» Problem details: Reproduce the following data verbatim, line by line, with nothing added, dropped, or reordered.

::: Records supplied

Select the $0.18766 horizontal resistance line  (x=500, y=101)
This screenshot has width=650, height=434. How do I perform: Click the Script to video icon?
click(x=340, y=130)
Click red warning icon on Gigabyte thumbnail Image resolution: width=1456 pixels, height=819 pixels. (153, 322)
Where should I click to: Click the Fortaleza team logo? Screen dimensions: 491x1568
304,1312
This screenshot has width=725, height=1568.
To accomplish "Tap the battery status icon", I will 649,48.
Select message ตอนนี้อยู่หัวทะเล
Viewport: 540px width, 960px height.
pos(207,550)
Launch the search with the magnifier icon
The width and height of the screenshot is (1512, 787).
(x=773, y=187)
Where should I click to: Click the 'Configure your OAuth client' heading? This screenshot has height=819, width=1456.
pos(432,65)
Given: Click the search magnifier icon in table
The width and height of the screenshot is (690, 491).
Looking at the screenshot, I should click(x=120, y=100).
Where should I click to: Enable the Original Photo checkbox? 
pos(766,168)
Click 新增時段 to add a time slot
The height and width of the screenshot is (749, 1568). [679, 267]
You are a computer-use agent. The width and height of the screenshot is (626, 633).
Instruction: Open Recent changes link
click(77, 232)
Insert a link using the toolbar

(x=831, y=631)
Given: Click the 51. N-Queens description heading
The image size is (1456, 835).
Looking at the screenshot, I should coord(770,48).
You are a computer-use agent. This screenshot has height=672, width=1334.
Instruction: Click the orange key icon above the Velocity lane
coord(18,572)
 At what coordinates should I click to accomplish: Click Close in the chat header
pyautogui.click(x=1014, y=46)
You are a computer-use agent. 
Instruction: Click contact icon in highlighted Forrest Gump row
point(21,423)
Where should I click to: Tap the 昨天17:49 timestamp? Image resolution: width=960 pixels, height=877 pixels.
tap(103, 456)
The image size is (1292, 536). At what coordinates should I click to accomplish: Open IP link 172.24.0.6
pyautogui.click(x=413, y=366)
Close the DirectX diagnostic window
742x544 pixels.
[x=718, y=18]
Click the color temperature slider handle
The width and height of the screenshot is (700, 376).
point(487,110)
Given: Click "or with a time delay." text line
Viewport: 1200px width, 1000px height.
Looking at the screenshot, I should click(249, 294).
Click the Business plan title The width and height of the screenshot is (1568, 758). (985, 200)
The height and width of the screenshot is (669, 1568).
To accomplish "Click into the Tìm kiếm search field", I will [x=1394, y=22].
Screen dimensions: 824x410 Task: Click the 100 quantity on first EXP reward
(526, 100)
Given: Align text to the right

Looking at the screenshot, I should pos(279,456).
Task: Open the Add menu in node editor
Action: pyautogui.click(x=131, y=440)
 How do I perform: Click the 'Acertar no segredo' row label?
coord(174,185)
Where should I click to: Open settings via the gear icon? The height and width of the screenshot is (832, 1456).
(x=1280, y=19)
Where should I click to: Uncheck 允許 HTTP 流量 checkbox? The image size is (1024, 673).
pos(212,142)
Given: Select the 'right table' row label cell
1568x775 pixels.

::::::

» Reply to the task:
Select the $0.18766 horizontal resistance line  (x=500, y=101)
This screenshot has width=650, height=434. How do I perform: Click the Script to video icon?
click(x=340, y=130)
Click red warning icon on Gigabyte thumbnail Image resolution: width=1456 pixels, height=819 pixels. (153, 322)
Where should I click to: Click the Fortaleza team logo? Screen dimensions: 491x1568
304,1312
This screenshot has width=725, height=1568.
To accomplish "Tap the battery status icon", I will 649,48.
Select message ตอนนี้อยู่หัวทะเล
Viewport: 540px width, 960px height.
pos(207,550)
Launch the search with the magnifier icon
The width and height of the screenshot is (1512, 787).
(x=773, y=187)
Where should I click to: Click the 'Configure your OAuth client' heading? This screenshot has height=819, width=1456.
pos(432,65)
Given: Click the search magnifier icon in table
The width and height of the screenshot is (690, 491).
Looking at the screenshot, I should click(x=120, y=100).
Where should I click to: Enable the Original Photo checkbox? 
pos(766,168)
Click 新增時段 to add a time slot
The height and width of the screenshot is (749, 1568). [679, 267]
You are a computer-use agent. The width and height of the screenshot is (626, 633).
Instruction: Open Recent changes link
click(77, 232)
Insert a link using the toolbar

(x=831, y=631)
Given: Click the 51. N-Queens description heading
The image size is (1456, 835).
Looking at the screenshot, I should coord(770,48).
You are a computer-use agent. This screenshot has height=672, width=1334.
Instruction: Click the orange key icon above the Velocity lane
coord(18,572)
 At what coordinates should I click to accomplish: Click Close in the chat header
pyautogui.click(x=1014, y=46)
You are a computer-use agent. 
Instruction: Click contact icon in highlighted Forrest Gump row
point(21,423)
Where should I click to: Tap the 昨天17:49 timestamp? Image resolution: width=960 pixels, height=877 pixels.
tap(103, 456)
The image size is (1292, 536). At what coordinates should I click to accomplish: Open IP link 172.24.0.6
pyautogui.click(x=413, y=366)
Close the DirectX diagnostic window
742x544 pixels.
[x=718, y=18]
Click the color temperature slider handle
The width and height of the screenshot is (700, 376).
point(487,110)
Given: Click "or with a time delay." text line
Viewport: 1200px width, 1000px height.
Looking at the screenshot, I should click(249, 294).
Click the Business plan title The width and height of the screenshot is (1568, 758). (985, 200)
The height and width of the screenshot is (669, 1568).
To accomplish "Click into the Tìm kiếm search field", I will [x=1394, y=22].
Screen dimensions: 824x410 Task: Click the 100 quantity on first EXP reward
(526, 100)
Given: Align text to the right

Looking at the screenshot, I should pos(279,456).
Task: Open the Add menu in node editor
Action: pyautogui.click(x=131, y=440)
 How do I perform: Click the 'Acertar no segredo' row label?
coord(174,185)
Where should I click to: Open settings via the gear icon? The height and width of the screenshot is (832, 1456).
(x=1280, y=19)
Where should I click to: Uncheck 允許 HTTP 流量 checkbox? The image size is (1024, 673).
pos(212,142)
Given: Select the 'right table' row label cell
1568x775 pixels.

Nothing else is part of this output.